Segment Start: INPUT DATA

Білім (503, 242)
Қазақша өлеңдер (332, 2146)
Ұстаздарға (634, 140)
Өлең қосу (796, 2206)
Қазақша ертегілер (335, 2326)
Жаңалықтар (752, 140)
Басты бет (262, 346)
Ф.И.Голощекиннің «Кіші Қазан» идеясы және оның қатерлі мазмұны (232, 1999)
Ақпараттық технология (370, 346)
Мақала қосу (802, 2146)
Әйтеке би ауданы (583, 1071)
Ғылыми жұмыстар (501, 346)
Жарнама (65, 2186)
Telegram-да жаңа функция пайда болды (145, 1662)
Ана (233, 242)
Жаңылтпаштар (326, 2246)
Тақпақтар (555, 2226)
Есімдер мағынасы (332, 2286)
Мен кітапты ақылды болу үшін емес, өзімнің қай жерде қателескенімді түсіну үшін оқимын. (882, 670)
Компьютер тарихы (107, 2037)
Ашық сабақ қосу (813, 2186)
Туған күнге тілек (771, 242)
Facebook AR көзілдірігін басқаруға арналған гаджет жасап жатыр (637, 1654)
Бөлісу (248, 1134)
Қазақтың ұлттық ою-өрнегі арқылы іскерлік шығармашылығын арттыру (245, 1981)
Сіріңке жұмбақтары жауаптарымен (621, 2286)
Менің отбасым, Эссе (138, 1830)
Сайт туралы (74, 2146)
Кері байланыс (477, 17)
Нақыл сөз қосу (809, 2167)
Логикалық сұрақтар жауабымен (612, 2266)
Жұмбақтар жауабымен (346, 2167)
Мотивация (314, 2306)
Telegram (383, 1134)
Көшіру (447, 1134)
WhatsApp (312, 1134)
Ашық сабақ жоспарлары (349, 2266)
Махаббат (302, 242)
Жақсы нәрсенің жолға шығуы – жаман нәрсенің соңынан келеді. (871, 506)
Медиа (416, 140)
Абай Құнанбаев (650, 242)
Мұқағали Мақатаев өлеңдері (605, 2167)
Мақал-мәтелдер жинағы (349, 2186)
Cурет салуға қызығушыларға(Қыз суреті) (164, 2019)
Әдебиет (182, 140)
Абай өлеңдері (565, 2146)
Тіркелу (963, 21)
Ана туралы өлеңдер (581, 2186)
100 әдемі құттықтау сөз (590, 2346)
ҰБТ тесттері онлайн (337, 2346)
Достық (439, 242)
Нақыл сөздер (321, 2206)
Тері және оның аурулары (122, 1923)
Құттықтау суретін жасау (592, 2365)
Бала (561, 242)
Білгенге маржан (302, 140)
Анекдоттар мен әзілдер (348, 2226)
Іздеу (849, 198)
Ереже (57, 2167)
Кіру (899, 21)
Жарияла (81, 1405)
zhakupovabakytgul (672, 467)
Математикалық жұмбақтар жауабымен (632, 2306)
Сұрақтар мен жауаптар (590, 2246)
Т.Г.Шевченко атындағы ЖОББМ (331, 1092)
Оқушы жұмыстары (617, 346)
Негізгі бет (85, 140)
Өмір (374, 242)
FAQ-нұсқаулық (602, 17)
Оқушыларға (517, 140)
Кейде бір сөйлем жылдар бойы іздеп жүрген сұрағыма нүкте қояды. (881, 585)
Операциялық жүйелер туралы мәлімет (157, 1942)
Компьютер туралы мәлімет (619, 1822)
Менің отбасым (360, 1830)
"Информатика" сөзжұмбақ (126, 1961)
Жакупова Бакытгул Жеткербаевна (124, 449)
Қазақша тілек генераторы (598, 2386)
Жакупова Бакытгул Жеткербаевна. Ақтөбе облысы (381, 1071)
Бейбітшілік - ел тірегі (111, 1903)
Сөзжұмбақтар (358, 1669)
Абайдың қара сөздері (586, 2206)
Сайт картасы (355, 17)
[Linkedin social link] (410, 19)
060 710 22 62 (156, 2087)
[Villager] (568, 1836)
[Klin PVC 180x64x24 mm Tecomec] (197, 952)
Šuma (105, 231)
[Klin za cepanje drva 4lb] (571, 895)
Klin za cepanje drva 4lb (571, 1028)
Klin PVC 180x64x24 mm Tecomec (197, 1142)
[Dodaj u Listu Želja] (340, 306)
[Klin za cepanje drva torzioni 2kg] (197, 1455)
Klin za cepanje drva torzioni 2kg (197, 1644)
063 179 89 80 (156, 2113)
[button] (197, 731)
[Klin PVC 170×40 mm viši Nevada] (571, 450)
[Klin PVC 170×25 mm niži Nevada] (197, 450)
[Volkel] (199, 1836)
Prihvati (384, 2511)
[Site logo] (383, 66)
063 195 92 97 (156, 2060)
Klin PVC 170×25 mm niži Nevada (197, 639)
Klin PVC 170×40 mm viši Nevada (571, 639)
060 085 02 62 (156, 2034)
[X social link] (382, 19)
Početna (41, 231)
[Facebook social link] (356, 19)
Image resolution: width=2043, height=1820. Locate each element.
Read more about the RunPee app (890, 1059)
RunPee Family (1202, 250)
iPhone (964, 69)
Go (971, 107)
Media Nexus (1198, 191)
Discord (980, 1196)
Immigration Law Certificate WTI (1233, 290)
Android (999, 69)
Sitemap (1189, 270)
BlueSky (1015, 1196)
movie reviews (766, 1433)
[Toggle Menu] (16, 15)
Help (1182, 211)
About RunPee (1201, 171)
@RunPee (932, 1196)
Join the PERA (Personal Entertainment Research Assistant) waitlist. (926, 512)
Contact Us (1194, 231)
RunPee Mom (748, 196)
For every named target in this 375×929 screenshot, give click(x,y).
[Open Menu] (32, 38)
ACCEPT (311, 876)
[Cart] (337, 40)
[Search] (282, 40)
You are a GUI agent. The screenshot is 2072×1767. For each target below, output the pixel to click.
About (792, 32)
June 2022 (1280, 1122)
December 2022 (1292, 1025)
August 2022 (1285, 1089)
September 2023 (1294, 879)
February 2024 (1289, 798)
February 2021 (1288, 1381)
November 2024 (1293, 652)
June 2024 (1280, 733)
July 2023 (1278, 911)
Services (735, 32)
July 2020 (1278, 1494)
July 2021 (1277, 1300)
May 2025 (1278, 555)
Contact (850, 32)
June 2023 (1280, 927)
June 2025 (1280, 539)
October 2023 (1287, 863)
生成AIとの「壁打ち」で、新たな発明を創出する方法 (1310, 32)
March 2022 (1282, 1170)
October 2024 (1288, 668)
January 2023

Segment End: INPUT DATA

Set down the material exactly, keeping every line.

▸ ANSWER BOX
Білім (503, 242)
Қазақша өлеңдер (332, 2146)
Ұстаздарға (634, 140)
Өлең қосу (796, 2206)
Қазақша ертегілер (335, 2326)
Жаңалықтар (752, 140)
Басты бет (262, 346)
Ф.И.Голощекиннің «Кіші Қазан» идеясы және оның қатерлі мазмұны (232, 1999)
Ақпараттық технология (370, 346)
Мақала қосу (802, 2146)
Әйтеке би ауданы (583, 1071)
Ғылыми жұмыстар (501, 346)
Жарнама (65, 2186)
Telegram-да жаңа функция пайда болды (145, 1662)
Ана (233, 242)
Жаңылтпаштар (326, 2246)
Тақпақтар (555, 2226)
Есімдер мағынасы (332, 2286)
Мен кітапты ақылды болу үшін емес, өзімнің қай жерде қателескенімді түсіну үшін оқимын. (882, 670)
Компьютер тарихы (107, 2037)
Ашық сабақ қосу (813, 2186)
Туған күнге тілек (771, 242)
Facebook AR көзілдірігін басқаруға арналған гаджет жасап жатыр (637, 1654)
Бөлісу (248, 1134)
Қазақтың ұлттық ою-өрнегі арқылы іскерлік шығармашылығын арттыру (245, 1981)
Сіріңке жұмбақтары жауаптарымен (621, 2286)
Менің отбасым, Эссе (138, 1830)
Сайт туралы (74, 2146)
Кері байланыс (477, 17)
Нақыл сөз қосу (809, 2167)
Логикалық сұрақтар жауабымен (612, 2266)
Жұмбақтар жауабымен (346, 2167)
Мотивация (314, 2306)
Telegram (383, 1134)
Көшіру (447, 1134)
WhatsApp (312, 1134)
Ашық сабақ жоспарлары (349, 2266)
Махаббат (302, 242)
Жақсы нәрсенің жолға шығуы – жаман нәрсенің соңынан келеді. (871, 506)
Медиа (416, 140)
Абай Құнанбаев (650, 242)
Мұқағали Мақатаев өлеңдері (605, 2167)
Мақал-мәтелдер жинағы (349, 2186)
Cурет салуға қызығушыларға(Қыз суреті) (164, 2019)
Әдебиет (182, 140)
Абай өлеңдері (565, 2146)
Тіркелу (963, 21)
Ана туралы өлеңдер (581, 2186)
100 әдемі құттықтау сөз (590, 2346)
ҰБТ тесттері онлайн (337, 2346)
Достық (439, 242)
Нақыл сөздер (321, 2206)
Тері және оның аурулары (122, 1923)
Құттықтау суретін жасау (592, 2365)
Бала (561, 242)
Білгенге маржан (302, 140)
Анекдоттар мен әзілдер (348, 2226)
Іздеу (849, 198)
Ереже (57, 2167)
Кіру (899, 21)
Жарияла (81, 1405)
zhakupovabakytgul (672, 467)
Математикалық жұмбақтар жауабымен (632, 2306)
Сұрақтар мен жауаптар (590, 2246)
Т.Г.Шевченко атындағы ЖОББМ (331, 1092)
Оқушы жұмыстары (617, 346)
Негізгі бет (85, 140)
Өмір (374, 242)
FAQ-нұсқаулық (602, 17)
Оқушыларға (517, 140)
Кейде бір сөйлем жылдар бойы іздеп жүрген сұрағыма нүкте қояды. (881, 585)
Операциялық жүйелер туралы мәлімет (157, 1942)
Компьютер туралы мәлімет (619, 1822)
Менің отбасым (360, 1830)
"Информатика" сөзжұмбақ (126, 1961)
Жакупова Бакытгул Жеткербаевна (124, 449)
Қазақша тілек генераторы (598, 2386)
Жакупова Бакытгул Жеткербаевна. Ақтөбе облысы (381, 1071)
Бейбітшілік - ел тірегі (111, 1903)
Сөзжұмбақтар (358, 1669)
Абайдың қара сөздері (586, 2206)
Сайт картасы (355, 17)
[Linkedin social link] (410, 19)
060 710 22 62 (156, 2087)
[Villager] (568, 1836)
[Klin PVC 180x64x24 mm Tecomec] (197, 952)
Šuma (105, 231)
[Klin za cepanje drva 4lb] (571, 895)
Klin za cepanje drva 4lb (571, 1028)
Klin PVC 180x64x24 mm Tecomec (197, 1142)
[Dodaj u Listu Želja] (340, 306)
[Klin za cepanje drva torzioni 2kg] (197, 1455)
Klin za cepanje drva torzioni 2kg (197, 1644)
063 179 89 80 (156, 2113)
[button] (197, 731)
[Klin PVC 170×40 mm viši Nevada] (571, 450)
[Klin PVC 170×25 mm niži Nevada] (197, 450)
[Volkel] (199, 1836)
Prihvati (384, 2511)
[Site logo] (383, 66)
063 195 92 97 (156, 2060)
Klin PVC 170×25 mm niži Nevada (197, 639)
Klin PVC 170×40 mm viši Nevada (571, 639)
060 085 02 62 (156, 2034)
[X social link] (382, 19)
Početna (41, 231)
[Facebook social link] (356, 19)
Image resolution: width=2043, height=1820. Locate each element.
Read more about the RunPee app (890, 1059)
RunPee Family (1202, 250)
iPhone (964, 69)
Go (971, 107)
Media Nexus (1198, 191)
Discord (980, 1196)
Immigration Law Certificate WTI (1233, 290)
Android (999, 69)
Sitemap (1189, 270)
BlueSky (1015, 1196)
movie reviews (766, 1433)
[Toggle Menu] (16, 15)
Help (1182, 211)
About RunPee (1201, 171)
@RunPee (932, 1196)
Join the PERA (Personal Entertainment Research Assistant) waitlist. (926, 512)
Contact Us (1194, 231)
RunPee Mom (748, 196)
For every named target in this 375×929 screenshot, give click(x,y).
[Open Menu] (32, 38)
ACCEPT (311, 876)
[Cart] (337, 40)
[Search] (282, 40)
You are a GUI agent. The screenshot is 2072×1767. For each target below, output the pixel to click.
About (792, 32)
June 2022 (1280, 1122)
December 2022 (1292, 1025)
August 2022 (1285, 1089)
September 2023 (1294, 879)
February 2024 (1289, 798)
February 2021 (1288, 1381)
November 2024 (1293, 652)
June 2024 (1280, 733)
July 2023 (1278, 911)
Services (735, 32)
July 2020 (1278, 1494)
July 2021 (1277, 1300)
May 2025 (1278, 555)
Contact (850, 32)
June 2023 (1280, 927)
June 2025 (1280, 539)
October 2023 (1287, 863)
生成AIとの「壁打ち」で、新たな発明を創出する方法 (1310, 32)
March 2022 (1282, 1170)
October 2024 (1288, 668)
January 2023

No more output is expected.